The sudden sound of alarmed croaking filled the room. A stork must have flown over the pond or a neighbour's cat jumped in the garden or something. 

At least my cheeks had the decency not to let me down by blushing.

"I just want more to my life than that." I said stubbornly. Of course I did, I had plans, great plans. Like travelling the world (I hated airplanes) and starting a new job (offices gave me hives) or meeting interesting and different new people (I hated people.)

"Being a witch doesn't automatically make you ugly." My sister said gently. 

I folded my arms. "One, that wasn't even an issue that bothered me until right this second when you brought it up, thanks sis and two, it doesn't exactly win you any popularity contests either."

She shrugged. "I wouldn't know about that. But are you sure you want to throw away generations of history for nothing?"

"It's not nothing!" I mean sure, yeah, I would technically be selling one of the greatest achievements of my family in generations and yes, I would be selling a house made of sweets to live in some sort of run of the mill little semi that didn't sing to you when you couldn't fall asleep at night and occasionally left you out plates of cookies if it thought you had a bad day. But still!

She tilted her head in apology. "Not nothing, no.
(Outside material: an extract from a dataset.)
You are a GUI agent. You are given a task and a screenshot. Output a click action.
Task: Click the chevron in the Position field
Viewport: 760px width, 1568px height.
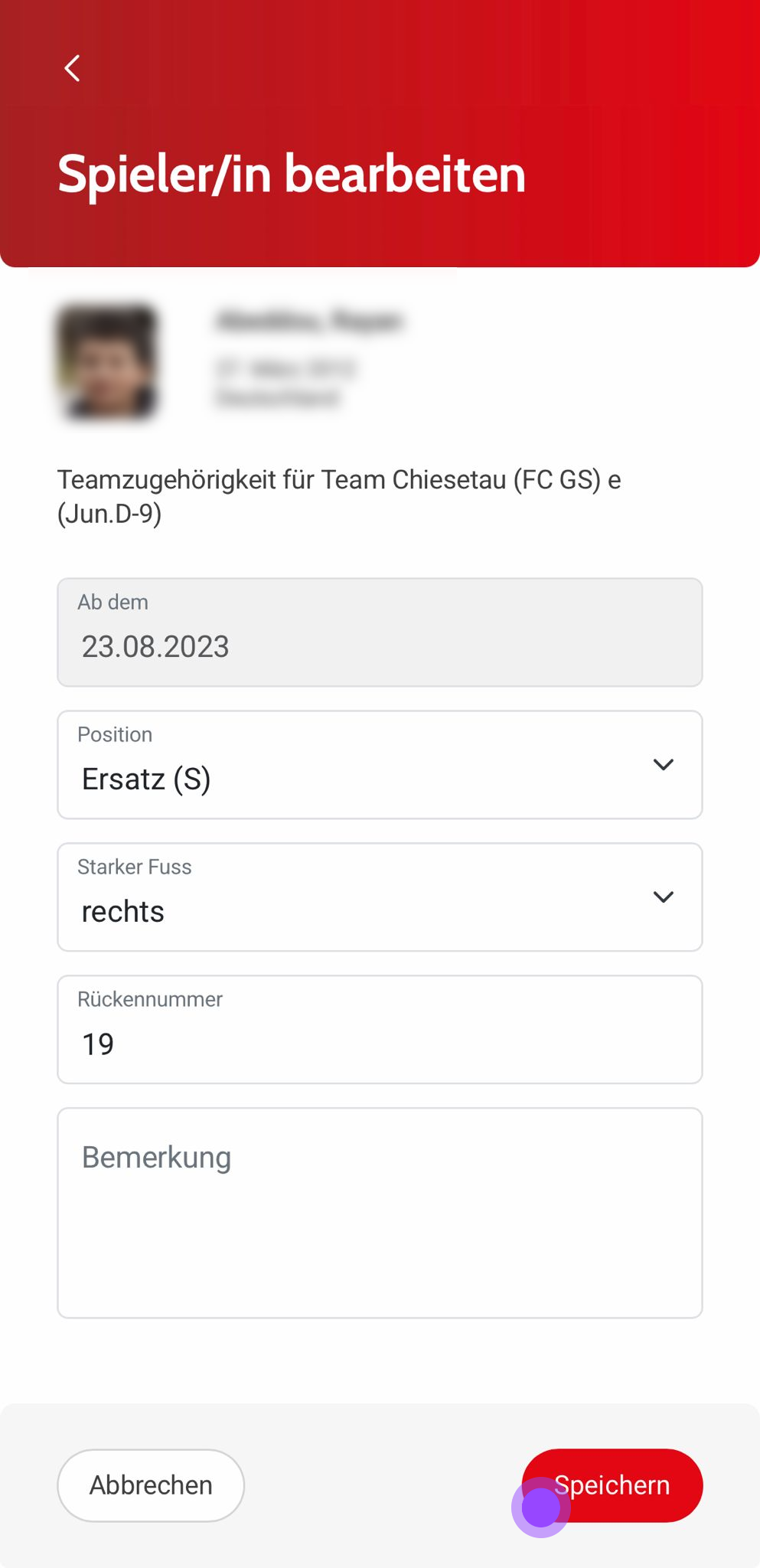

But are you sure it's an equal trade."

"Why don't you have it then?" I said. Yes, as sulkily as only a younger sister can.

"I already have my practice." She said serenely. "I cannot in good faith abandon my patients. Besides, the house was left to you, not me." She handed me back the paperwork. "And you are right, it is for you to choose what you want to do with your life. Whatever you decide, I will support you."

A timer beeped in the kitchen. 

"And there are my poppets, all lovely and baked and ready for the pins. Back in a minute sis."

"Mmm." I responded, not really listening. As I often found myself doing, I wandered off to my favourite room - the basement. Here you could clearly see the elegant figures and craftsmanship of my ancestor's work as it glowed faintly amongst the support pillars of the house. I wasn't sure that, even if I spent a lifetime studying it, that I could ever master the craft to the same degree. 

It was beautiful. The entire confection of a building was beautiful. 

And, truly, I loved it so. 

Oh, bugger. 

I sighed. 

"Sis!" I called up the stairs. 

"Yeah?"

"Would you mind taking down the For Sale sign out front while I de-toad the people out back."

"You sure?"

"Yeah. I mean, where else am I basically going to get free snacks for life?"

I swore I could hear the house humming smugly to itself as I walked back up the stairs.